Updated: May 31, 2022
This week in market updates we look at the effects of rising interest rates. In particular, one specialist lender bucking the trend of passing on interest rate hikes and the effect of these interest rates on the cryptocurrency markets.
The ASX 200 has ended the week with another loss, ending at 7,075.10 points. Almost all sectors of the ASX 200 posted losses, with healthcare only making an incremental gain of 0.06%.
Specialist lender Decreases Rates on Mortgages Amid Increasing Interest rates
Pepper Money, a leading specialist lending company, has announced cuts on their home loan rates, despite the increase in cash rates by the RBA last week.
Pepper Money’s Pepper near prime range has allowed customers with people who have not been able to obtain mortgages due to low credit scores but have not missed any payments in the last few years. Pepper 60 mortgages, which are suitable for people who have not defaulted or had a county court judgment in 60 months, will now begin from 2.9 percent for a two year fixed rate or 70% loan to value for a 5 year fixed loan. Pepper 40 mortgages, another home loan suitable for those with no defaults or country court judgments for 40 months, will now begin at 3.5% for a two year fixed rate loan. This is vastly cheaper than the big four banks, where their fixed rates for a 2 year loan ranged from 3.79% to 3.99%.
With the RBA increasing interest rates and banks passing on those increases, customers will likely begin looking towards alternatives in order to fund their needs. The non-bank lending industry will also follow the trend, depending on how they fund their lending. However, this may not be an issue for Pepper Money, as they have been able to raise $2.2 billion from the securitisation markets in order to continue providing customers with loans that meet their financing needs.
This, in addition to a low fee structure, will make Pepper Money a popular choice for borrowers and a leading competitor in the mortgage industry in the future.

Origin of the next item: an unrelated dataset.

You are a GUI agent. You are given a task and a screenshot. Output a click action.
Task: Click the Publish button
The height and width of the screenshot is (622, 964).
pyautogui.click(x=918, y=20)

Crypto Crash energizes Critics
Long heralded as a “ponzi scheme” by its critics, the concept of cryptocurrency has made waves in the financial world as a so-called ‘Get rich quick’ scheme, encapsulated by the skyrocketing of Bitcoin, the world’s first cryptocurrency’s value from US$0.0008 per coin in June 2010 to a $68,000 high in November 2021 (a rise of 850 million percent). However, this all came crashing down on Thursday, with a massive sell-off of the renownedly volatile asset causing the cryptocurrency market to lose over $200bn in value within 24 hours.
Described as “inevitable” due to crypto’s “lack of intrinsic value” and “[backing] by physical assets” by Hamish Douglass (Chief Investment Manager of leading fund Magellan), the crash was largely sparked by rising interest rates in numerous countries including America and Australia in order to combat record inflation. As there is no inherent way of obtaining the physical value of cryptocurrencies, coins’ pricing and equivalence to the dollar are largely based on their short-term supply and demand. However, with the rise in interest rates, people’s liquidity (worth in cash) decreased, in turn decreasing the demand for volatile assets such as cryptocurrency and thus, the price and overall value of the crypto market.
While larger coins such as Ethereum and Bitcoin are still valued in the five and four figures respectively, a so-called ‘stablecoin’ (coin whose value is tied to a physical asset or currency) Terra (Luna) lost over 99% of its value in the month between April 15th - May 15th, with its affiliate coin UST, which is tied to the US dollar and meant to be valued at exactly $1 USD falling to $0.29 USD simultaneously. While Friday the 13th showed some recovery within the cryptocurrency market, it is yet to be seen whether Douglass’ doomsday prediction that unbacked cryptocurrencies will “ultimately go to zero” will become a reality in the not-too-distant future.